Ini pentingnya berobat di Rumah Sakit yang sama secara berkelanjutan

via Pexels
Kemarin saya bertemu dengan beberapa penggiat startup yang berasal dari bervariasi daerah di Indonesia. Mereka menceritakan bagaimana keunggulan produk mereka dalam mempermudah kehidupan orang banyak. Namun ada salah satu produk membuat saya tertarik. Produk yang belum memiliki nama itu mempunyai manfaat seperti dibawah ini :


Saya mempunyai mimpi kalau masyarakat Indonesia kelak akan mempunyai dan menyimpan rekam medisnya sendiri, sehingga kemanapun ia berobat, rekam medis tersebut akan bertambah seiring dengan pengobatan yang dijalani.


Bagi sebagian orang, manfaat diatas merupakan manfaat yang biasa saja. Namun tidak bagi saya.

Bayangkan jika seluruh orang di Indonesia memiliki akses yang mudah atas rekam medisnya masing - masing. Ketika pasien telah menjalani pengobatan / perawatan, maka tim medis akan membuat rekam medis pasien dan menyimpannya secara cloud agar pasien dapat mengaksesnya kapanpun dan dimanapun. Rekam medis tersebut dapat digunakan untuk kebutuhan klaim asuransi seperti asuransi kesehatan maupun tindakan medis lanjutan berdasarkan rekam medis yang sudah ada.
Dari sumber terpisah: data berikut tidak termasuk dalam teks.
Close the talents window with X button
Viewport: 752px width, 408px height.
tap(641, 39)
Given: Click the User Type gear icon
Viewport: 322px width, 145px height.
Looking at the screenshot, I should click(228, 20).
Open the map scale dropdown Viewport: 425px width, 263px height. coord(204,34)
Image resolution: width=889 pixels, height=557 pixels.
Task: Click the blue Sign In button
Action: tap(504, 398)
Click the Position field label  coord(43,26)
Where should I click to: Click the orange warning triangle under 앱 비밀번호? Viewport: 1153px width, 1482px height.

Dalam Permenkes tahun 2008 sebagaimana yang saya kutip dari halaman Hukum Online menyatakan demikian:

Batas waktu penyimpanan rekam medis selama lima tahun pun dijabarkan lebih tegas. Setelah batas waktu lima tahun terlampaui, maka rekam medis dapat dimusnahkan. Kecuali ringkasan pulang dan persetujuan tindakan medik. Dokumen yang disebut terakhir wajib disimpan minimal 10 tahun terhitung sejak tanggal dibuatnya ringkasan tersebut.

Adapun alasan mengapa pasien disarankan untuk berobat di Rumah Sakit yang sama secara berkelanjutan ialah untuk menjaga konsistensi dan Rekam Medis yang berkelanjutan. Jika pasien telah berobat dan mengalami perawatan di rumah sakit RSA secara berkelanjutan, maka rekam medis atas pasien tersebut akan diperbarui secara terus menerus.
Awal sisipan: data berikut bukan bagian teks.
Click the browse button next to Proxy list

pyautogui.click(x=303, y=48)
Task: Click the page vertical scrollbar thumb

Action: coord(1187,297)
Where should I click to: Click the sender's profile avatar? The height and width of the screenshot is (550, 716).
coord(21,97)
Namun apabila pasien telah berobat dan mengalami perawatan di Rumah Sakit RSA dan dilanjutkan dengan RSB serta RSC, maka pasien mungkin perlu menyatukan hasil rekam medis yang berasal dari RSA, RSB, serta RSC tersebut. Hal ini mungkin berakibat pada biaya dikenakan pada pasien.

Sebagai contoh, apabila pasien mengidap penyakit P dan telah menjalani Perawatan PW1 serta mengonsumsi obat O1 yang dianjurkan dari RSA, kemudian pasien tersebut terpaksa mengalami penyakit P yang kambuh dan menjalani pengobatan di Rumah Sakit RSB, bukan tidak mungkin pasien tersebut akan dikenakan proses yang sama seperti di Rumah Sakit RSA.

Jika pasien kembali berobat di RSA, maka pasien mungkin akan menjalani tindakan medis lanjutan berdasarkan rekam medis yang tersimpan di RSA.